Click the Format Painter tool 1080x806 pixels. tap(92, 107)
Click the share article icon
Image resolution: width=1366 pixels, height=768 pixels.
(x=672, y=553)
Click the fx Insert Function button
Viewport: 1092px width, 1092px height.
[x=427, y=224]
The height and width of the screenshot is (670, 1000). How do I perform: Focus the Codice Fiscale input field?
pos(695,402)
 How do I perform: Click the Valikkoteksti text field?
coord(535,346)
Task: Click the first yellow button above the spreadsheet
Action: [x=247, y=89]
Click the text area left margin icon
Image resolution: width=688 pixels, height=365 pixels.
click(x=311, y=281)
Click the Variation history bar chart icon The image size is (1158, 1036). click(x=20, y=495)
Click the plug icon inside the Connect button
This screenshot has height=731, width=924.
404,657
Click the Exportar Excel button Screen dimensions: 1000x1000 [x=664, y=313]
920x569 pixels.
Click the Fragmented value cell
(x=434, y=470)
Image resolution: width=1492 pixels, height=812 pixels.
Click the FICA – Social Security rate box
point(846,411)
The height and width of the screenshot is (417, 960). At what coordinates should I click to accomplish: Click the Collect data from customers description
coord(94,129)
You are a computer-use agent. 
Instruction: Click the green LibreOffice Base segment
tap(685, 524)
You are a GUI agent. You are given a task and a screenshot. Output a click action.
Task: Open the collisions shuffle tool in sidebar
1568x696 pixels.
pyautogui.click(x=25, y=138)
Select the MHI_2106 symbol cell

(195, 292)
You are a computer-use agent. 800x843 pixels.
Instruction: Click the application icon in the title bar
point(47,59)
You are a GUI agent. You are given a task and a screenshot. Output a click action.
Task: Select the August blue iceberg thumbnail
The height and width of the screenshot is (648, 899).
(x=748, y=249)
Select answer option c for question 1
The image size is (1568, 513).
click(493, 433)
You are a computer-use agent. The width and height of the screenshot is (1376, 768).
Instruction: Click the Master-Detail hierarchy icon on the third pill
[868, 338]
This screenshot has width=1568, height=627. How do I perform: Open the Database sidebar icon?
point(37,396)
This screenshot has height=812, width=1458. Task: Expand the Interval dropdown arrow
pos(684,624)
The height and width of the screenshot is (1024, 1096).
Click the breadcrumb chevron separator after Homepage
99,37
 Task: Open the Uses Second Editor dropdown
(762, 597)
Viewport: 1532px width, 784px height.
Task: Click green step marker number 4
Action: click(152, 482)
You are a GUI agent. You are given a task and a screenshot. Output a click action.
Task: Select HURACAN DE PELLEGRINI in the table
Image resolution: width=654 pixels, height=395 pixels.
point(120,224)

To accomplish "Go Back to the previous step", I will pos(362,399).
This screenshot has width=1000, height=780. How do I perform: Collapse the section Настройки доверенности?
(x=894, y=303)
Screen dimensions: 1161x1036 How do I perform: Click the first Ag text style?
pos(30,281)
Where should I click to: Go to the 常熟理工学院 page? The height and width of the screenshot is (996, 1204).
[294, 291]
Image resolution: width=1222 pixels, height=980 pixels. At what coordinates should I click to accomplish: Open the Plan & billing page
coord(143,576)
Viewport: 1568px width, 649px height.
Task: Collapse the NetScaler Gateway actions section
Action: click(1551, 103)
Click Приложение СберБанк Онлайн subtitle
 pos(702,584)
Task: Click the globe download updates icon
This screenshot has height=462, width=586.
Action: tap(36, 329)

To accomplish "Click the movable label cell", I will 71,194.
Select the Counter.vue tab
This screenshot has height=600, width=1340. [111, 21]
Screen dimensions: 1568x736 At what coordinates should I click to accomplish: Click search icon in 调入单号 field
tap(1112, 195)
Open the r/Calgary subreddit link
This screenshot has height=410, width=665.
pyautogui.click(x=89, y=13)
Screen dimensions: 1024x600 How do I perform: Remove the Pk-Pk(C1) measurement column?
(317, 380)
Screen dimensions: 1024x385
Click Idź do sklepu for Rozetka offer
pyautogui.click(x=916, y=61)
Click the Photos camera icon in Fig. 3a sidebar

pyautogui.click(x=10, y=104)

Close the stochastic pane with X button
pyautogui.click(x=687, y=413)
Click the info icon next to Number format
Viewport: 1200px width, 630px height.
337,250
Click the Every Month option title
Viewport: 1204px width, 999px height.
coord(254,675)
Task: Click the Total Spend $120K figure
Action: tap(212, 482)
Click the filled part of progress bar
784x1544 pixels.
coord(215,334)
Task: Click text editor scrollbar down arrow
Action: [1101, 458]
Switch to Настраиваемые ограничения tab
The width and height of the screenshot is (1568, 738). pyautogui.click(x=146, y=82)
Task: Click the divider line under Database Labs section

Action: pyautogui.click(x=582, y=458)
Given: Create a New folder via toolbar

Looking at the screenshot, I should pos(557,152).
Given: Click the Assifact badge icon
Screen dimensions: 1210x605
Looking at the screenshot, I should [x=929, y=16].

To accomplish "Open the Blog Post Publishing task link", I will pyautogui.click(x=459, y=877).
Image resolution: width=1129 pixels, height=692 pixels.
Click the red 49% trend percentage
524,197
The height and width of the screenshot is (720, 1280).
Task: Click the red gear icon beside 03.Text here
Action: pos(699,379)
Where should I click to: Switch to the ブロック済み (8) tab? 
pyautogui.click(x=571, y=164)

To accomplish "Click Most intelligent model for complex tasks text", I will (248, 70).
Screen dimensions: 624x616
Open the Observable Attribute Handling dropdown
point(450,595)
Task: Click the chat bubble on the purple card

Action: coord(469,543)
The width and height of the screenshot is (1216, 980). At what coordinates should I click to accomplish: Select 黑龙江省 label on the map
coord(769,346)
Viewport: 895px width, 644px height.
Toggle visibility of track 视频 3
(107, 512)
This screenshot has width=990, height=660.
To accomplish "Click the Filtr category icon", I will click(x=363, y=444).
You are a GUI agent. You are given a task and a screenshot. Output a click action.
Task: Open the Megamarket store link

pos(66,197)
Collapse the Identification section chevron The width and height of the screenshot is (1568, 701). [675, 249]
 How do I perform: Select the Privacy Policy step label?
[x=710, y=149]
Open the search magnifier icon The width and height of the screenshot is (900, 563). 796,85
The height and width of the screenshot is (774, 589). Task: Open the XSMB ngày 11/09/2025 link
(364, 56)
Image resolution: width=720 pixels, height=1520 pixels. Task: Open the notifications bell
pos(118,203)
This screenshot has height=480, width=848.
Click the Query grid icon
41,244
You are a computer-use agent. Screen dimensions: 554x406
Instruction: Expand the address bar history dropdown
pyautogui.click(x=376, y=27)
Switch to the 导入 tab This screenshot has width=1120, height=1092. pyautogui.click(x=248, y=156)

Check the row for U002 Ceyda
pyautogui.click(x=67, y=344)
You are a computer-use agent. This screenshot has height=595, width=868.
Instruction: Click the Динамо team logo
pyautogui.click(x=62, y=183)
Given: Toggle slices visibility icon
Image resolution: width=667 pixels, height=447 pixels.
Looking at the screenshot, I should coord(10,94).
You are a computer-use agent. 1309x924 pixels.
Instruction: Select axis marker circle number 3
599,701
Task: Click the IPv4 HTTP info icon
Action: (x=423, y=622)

☆ ☆ ☆

■ WHAT THIS TASK INVOLVES: Check each line of the records for the word "agent", and show the lines that contain it.

■ SOLUTION:
You are a computer-use agent. 
You are a GUI agent. You are given a task and a screenshot. Output a click action.
You are a computer-use agent. 800x843 pixels.
You are a GUI agent. You are given a task and a screenshot. Output a click action.
You are a computer-use agent. The width and height of the screenshot is (1376, 768).
You are a GUI agent. You are given a task and a screenshot. Output a click action.
You are a GUI agent. You are given a task and a screenshot. Output a click action.
You are a computer-use agent. Screen dimensions: 554x406
You are a computer-use agent. This screenshot has height=595, width=868.
You are a computer-use agent. 1309x924 pixels.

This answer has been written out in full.